Henry McCollum says he enjoys his freedom and being able "to walk down that street with my head up high." McCollum and his half-brother Leon Brown were awarded $750,000 each on Wednesday.
The men's sister Geraldine Brown says that the compensation is bittersweet considering how much her brothers suffered in jail. Leon Brown didn't attend the hearing because his sister says he's in a hospital suffering from mental health problems, including post-traumatic stress disorder. He also has diabetes and has been refusing to take his medicine.
"He did not go in that way," she said. "They snatched him from my mother as a baby."
Two North Carolina brothers have been awarded hundreds of thousands of dollars from the state, three decades after wrongful convictions in the killing an 11-year-old girl landed one on death row and the other in prison for a life sentence.
On Wednesday, Deputy Commissioner J. Brad Donovan of the North Carolina Industrial Commission awarded Henry McCollum and his half brother Leon Brown $750,000 each for their wrongful conviction and imprisonment for 30 years.
Donovan says the funds will be available after a period of 15 days. That is required in case the state appeals. The state treasury can then disburse the money.
Marc Snead of the state Department of Justice says the state agrees the men should get the money.
McCollum appeared at the hearing, calm and wearing a gray suit, but Brown was not there.
North Carolina officials are holding a hearing on compensation for two brothers wrongfully imprisoned for three decades in the killing of an 11-year-old girl.

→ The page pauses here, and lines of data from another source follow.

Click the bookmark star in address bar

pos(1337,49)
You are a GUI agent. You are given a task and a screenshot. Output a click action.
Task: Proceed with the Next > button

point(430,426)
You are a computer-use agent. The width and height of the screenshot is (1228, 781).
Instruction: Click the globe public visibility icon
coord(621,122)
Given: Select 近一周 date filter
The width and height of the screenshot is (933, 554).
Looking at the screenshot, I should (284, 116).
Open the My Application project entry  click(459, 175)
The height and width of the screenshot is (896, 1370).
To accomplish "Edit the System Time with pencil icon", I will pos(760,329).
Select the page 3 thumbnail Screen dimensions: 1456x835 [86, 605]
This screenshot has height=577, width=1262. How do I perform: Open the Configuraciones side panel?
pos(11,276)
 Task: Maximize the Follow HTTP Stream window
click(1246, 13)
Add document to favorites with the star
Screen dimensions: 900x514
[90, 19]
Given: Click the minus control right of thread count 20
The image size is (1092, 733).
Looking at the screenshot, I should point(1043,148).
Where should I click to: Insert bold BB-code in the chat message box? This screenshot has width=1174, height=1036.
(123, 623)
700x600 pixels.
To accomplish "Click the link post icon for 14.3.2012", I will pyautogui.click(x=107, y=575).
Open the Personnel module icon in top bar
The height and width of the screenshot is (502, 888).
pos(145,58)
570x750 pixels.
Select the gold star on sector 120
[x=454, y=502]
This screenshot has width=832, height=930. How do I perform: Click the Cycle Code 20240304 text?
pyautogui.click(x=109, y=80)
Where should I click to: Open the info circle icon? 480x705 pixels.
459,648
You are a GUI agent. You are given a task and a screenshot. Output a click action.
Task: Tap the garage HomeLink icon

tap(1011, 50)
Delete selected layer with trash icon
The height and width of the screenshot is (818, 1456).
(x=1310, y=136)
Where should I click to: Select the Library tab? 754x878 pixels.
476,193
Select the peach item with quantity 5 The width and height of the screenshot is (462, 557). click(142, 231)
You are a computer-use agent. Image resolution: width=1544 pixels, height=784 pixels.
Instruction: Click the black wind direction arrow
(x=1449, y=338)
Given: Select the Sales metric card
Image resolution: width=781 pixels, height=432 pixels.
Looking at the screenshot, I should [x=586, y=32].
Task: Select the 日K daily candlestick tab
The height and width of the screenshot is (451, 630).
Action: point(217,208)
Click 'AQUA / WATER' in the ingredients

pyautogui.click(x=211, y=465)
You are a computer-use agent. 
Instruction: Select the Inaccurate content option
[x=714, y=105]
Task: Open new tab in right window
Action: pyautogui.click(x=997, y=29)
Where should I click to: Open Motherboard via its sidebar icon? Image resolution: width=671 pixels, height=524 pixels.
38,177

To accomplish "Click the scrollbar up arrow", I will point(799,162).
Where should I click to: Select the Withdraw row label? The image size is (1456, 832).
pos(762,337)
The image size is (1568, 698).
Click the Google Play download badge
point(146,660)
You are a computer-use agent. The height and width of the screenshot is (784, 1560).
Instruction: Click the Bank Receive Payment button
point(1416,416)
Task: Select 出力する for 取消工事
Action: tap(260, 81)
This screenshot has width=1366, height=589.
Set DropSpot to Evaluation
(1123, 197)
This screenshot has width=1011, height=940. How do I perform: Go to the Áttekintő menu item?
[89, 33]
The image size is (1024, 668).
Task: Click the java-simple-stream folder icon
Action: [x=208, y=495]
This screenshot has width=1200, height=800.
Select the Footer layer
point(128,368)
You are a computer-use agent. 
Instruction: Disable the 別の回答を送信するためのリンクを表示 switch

The North Carolina Industrial Commission will hear from a lawyer for Henry McCollum and Leon Brown on Wednesday, and the attorney general's office may also speak.
The two were pardoned in June, qualifying each man to collect $750,000 from the state. The hearing is one of several steps that are largely considered formalities before the money can be paid.
An attorney for the men says McCollum plans to attend the hearing along with his sister. However, Brown has been hospitalized for mental health issues exacerbated by his time in prison.
McCollum had been the longest-serving inmate on North Carolina's death row before the pair was released last year.